Many people ageing without children don't have a husband, wife or partner. Even if they do, that person may also have health issues or become increasingly frail. It cannot therefore be assumed they can provide the same support as adult children.

 

Also, to state the obvious, at some point one half of  the couple will predecease the other. 50% of people aged over 75 live alone.

The absence of children is not a disadvantaged situation when health is good, but when someone becomes frail and loses their independence in carrying out daily living activities, childlessness becomes a problem.

 

The worst situation in terms of the availability of informal support is clearly that of the frail elderly who are both childless and unmarried or widowed particularly if they are men.

"People may not have children, but they surely have other family to step in"

People ageing without children may develop stronger ties with other family members, such as their siblings and cousins and, along the generational line, nephews and nieces.

 

However, those ageing without children may not have such family members nor the kind of relationship with them which enables them to call upon or rely on them.

The increase in the numbers of people ageing without children has also led to the rise of the so-called ‘bean pole family’. This occurs when a family has more generations with living members, but fewer members in each generation.

 

The impact of this is that more people are growing old, not only without children, but also without siblings, nephews or nieces. Research has shown that people ageing without children are less likely to have unpaid care support when their health deteriorates.

"Their friends will help"

The assumption that people without children create a substitute or surrogate family of close friends to whom they are able to turn or rely on when they get old or in moments of crises is an enduring comfort blanket.

Childless people may compensate for the absence of their own children by extending their networks to neighbours and friends and by getting more involved in community activities.

 

However, as the need for support increases, these compensatory arrangements may work only partially or not at all.

 

When frail and the limitations in their ability to carry out the activities of daily living are increasing, childless people receive much less support than parents,

 

Also, as the Campaign to End Loneliness has shown us, many people do not have friends or wider support networks and not having children is a major risk factor in loneliness. 

 

On forums for both the childless and childfree, many talk about how their friendships have not survived friends having children as their lives change irrevocably. Even if people do have lots of friends, they tend to be of a similar age to themselves and therefore ageing at a similar rate.

 

The help and support that groups of friends can offer in their 50s and 60s is going to be different to what they can offer in the 70’s, 80s and beyond.

 

As people age, the role of their friends in providing care and support will change, and for the oldest old, the number of friends will decrease as their generation die.
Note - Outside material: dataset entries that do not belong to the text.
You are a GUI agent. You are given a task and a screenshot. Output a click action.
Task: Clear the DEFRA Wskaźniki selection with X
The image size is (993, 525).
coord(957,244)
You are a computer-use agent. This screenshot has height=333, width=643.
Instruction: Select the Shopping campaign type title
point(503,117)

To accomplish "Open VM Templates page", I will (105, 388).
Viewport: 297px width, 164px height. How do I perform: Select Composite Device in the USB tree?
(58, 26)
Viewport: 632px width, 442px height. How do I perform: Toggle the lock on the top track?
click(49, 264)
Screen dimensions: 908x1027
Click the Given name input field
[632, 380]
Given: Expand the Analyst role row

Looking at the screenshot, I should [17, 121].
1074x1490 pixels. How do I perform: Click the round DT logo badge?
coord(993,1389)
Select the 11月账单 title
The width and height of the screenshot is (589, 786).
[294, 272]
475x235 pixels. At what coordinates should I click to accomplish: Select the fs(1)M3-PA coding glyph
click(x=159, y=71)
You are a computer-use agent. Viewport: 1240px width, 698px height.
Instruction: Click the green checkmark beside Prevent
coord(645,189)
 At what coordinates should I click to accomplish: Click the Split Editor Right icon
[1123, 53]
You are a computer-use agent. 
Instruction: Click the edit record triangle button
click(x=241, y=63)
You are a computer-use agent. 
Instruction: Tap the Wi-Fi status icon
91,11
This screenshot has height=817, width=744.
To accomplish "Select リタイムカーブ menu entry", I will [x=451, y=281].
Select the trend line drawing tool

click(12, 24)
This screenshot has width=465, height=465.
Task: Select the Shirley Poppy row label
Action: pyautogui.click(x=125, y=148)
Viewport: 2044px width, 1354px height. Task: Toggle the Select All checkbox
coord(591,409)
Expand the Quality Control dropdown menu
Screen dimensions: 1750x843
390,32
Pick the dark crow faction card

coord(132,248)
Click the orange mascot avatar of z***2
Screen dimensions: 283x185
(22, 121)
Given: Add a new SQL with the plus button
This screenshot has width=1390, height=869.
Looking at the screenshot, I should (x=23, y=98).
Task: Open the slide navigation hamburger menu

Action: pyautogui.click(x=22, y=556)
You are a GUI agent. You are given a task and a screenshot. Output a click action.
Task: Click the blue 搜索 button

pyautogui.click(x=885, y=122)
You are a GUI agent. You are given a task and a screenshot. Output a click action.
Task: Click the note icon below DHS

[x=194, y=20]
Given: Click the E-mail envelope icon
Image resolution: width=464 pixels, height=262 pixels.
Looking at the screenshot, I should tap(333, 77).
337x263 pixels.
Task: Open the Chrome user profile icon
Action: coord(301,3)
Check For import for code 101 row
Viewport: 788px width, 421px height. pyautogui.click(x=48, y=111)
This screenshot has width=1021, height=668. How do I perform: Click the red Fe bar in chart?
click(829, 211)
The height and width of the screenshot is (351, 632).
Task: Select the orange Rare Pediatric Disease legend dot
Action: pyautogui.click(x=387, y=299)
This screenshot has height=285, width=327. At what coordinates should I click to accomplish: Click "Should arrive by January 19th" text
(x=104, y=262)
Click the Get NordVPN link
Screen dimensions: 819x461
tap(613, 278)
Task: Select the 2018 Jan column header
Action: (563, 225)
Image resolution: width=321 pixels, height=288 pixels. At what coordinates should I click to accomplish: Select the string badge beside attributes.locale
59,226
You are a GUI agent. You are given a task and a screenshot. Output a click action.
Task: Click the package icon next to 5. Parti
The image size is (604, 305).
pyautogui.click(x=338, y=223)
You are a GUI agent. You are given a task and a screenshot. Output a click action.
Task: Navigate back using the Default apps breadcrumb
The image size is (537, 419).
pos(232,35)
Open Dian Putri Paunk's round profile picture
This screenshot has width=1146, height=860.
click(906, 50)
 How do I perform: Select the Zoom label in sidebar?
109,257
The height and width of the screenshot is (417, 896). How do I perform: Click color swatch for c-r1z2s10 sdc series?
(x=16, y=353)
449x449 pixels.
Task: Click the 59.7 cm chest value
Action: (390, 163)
"I just assumed you didn’t want children"

There is very little research on post-fertile women (and none at all on men) on why they didn’t have children.

 

However, it has been shown that 10% of women made a positive choice not to have children, 10% were unable to do so for medical reasons and 80% are childless due to other circumstances, for example, they couldn’t find a suitable relationship to bring children into. This has been termed ‘social infertility’.

If someone never wanted children and has reached later life without them, then they may feel they have lived the life they wanted. However, for people who desperately wanted children and have reached later life without them, they may not feel they have lived the life they wanted and in addition to all the issues identified facing those ageing without children, there may also still be grief their childlessness.

 

This may particularly be the case as their friends and family members become grandparents and great-grandparents.

 

It is wrong to assume it was someone’s choice not to have children and, even if it was, choosing not to have children does not negate their right to worry about their old age and who will speak up for and support them.